Extract to read.
View Full Version : Japan Bristles at U.S. WWII Criticism

08-12-2007, 01:57 PM
Monday, Jun. 25, 2007
From: Time magazine (http://www.time.com/time/world/article/0,8599,1637191,00.html?xid=feed-cnn-topics)
By Bryan Walsh/Tokyo

Nothing can rattle the cool, calm demeanor of Shoichi Nakagawa as quickly as mention of Japan's World War II abuses committed against "comfort women" —those citizens of captive Asian nations forced into prostitution by the Japanese military. The conservative No. 3 man in Japan's ruling Liberal Democratic Party (LDP) can't hide his annoyance at the resolution, currently nearing a vote in the U.S. House of Representatives, calling on Japan's Prime Minister to fully apologize for its role in abusing the "comfort women."

"This is a big headache for us," says Nakagawa, as he lights up a cigarette in his roomy Tokyo office. An avowed nationalist who doubts that the Japanese military actually forced women into prostitution, Nakagawa expresses irritation at the very idea of the U.S. lecturing Japan on wartime atrocities. "I want to ask Americans whether they were fair during the war. That's why I say, let's drop it."

Nakagawa is hardly a lone dissenter. Japan's Ambassador to the U.S. Ryozo Kato called the bill "harmful to Japan-U.S. relations," while Foreign Minister Taro Aso said it was "regrettable." Tokyo is also actively lobbying in Washington against the resolution, which is, nonetheless, expected to be adopted by the House Foreign Affairs Committee on June 26.

Despite the hand-wringing in Tokyo, the U.S.-Japan relationship will easily survive. If anything, it has become stronger than ever amid the unease on both sides over a rising China, and that's unlikely to change as a result of a symbolic vote in Congress. "On a scale of 1 to 10, this is maybe a 1 or a 2," says Robert Dujarric, who heads the Institute of Contemporary Japanese Studies at Temple University in Tokyo. "Life will go on."

Written problem.
Can you return the passage of the article on Japan's response to the comfort women resolution between "Nakagawa is hardly" and "on June 26.", inclusive, word for word? The material after this has nothing to do with the text.

Recorded information.
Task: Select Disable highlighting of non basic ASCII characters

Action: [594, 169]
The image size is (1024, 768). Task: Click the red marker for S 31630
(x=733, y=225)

Result.
Nakagawa is hardly a lone dissenter. Japan's Ambassador to the U.S. Ryozo Kato called the bill "harmful to Japan-U.S. relations," while Foreign Minister Taro Aso said it was "regrettable." Tokyo is also actively lobbying in Washington against the resolution, which is, nonetheless, expected to be adopted by the House Foreign Affairs Committee on June 26.